Again, facts are generally supported (or not) by evidence, not by logical proof, so there is no proof to confirm that “smoking crack in the US is illegal” and there is no means to disprove it either. LOL.
Moreover, I accept that it is a fact, so why would I try to disprove it even if there was a means to do so? How would that do anything for me? The issue isn’t to prove or disprove or support or disconfirm a fact. We both agree that its a fact. The issue is that you imagine that facts are objective, and I recognize that they are subjective.
I’ve laid out quite a few points each of which speaks to the fact that facts are subjective. You’ve offered no counter-argument to any of them.

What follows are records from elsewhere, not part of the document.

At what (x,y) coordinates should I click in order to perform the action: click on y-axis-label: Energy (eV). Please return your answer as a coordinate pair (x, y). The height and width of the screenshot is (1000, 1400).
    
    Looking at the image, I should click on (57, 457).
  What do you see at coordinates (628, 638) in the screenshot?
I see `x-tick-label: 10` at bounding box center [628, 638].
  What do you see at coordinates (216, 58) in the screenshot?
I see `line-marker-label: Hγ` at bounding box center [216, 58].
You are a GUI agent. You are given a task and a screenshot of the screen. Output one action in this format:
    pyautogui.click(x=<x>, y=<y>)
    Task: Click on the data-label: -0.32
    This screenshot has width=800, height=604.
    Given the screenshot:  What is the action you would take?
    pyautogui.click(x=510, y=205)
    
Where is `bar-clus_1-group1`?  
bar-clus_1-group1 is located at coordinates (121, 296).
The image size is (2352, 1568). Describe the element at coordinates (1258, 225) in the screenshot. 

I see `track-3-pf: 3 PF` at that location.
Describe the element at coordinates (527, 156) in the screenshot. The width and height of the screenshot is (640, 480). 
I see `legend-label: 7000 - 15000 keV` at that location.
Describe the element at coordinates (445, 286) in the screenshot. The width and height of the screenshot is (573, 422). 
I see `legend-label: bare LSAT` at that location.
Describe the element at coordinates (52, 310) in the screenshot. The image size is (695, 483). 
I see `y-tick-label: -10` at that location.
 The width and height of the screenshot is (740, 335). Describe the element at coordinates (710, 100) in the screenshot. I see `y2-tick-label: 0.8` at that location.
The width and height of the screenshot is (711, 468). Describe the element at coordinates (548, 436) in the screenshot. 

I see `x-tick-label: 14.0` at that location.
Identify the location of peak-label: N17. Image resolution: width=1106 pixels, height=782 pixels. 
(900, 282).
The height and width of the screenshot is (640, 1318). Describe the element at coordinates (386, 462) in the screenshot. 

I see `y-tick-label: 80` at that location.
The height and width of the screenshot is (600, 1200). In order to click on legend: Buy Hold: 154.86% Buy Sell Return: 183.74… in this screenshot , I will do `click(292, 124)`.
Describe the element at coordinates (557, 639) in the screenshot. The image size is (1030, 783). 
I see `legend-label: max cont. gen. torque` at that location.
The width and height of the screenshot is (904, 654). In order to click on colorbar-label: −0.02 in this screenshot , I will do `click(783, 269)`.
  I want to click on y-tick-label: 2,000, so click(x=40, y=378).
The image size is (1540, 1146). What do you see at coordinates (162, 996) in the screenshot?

Facts and theories go hand-in-hand, but you seem to be confused about which is which. A theory is an answer to a question, especially an answer to a causal or explanatory question, and it is an answer understood in a particular way, i.e. as forever probationary and subject to validation. A statement that there was a thing called a Brontosaurus, or that Pluto is a planet is not an explanation or causal argument, not even a prediction. These are mere statements, and to the extent that each was once broadly recognized as a true statement, they were once facts. Theories relate concepts, and are subject to testing. They thus require facts. Conversely, the ability to recognize something as a fact generally requires at least an implicit or outline of a theory. In this way facts also depend on theories.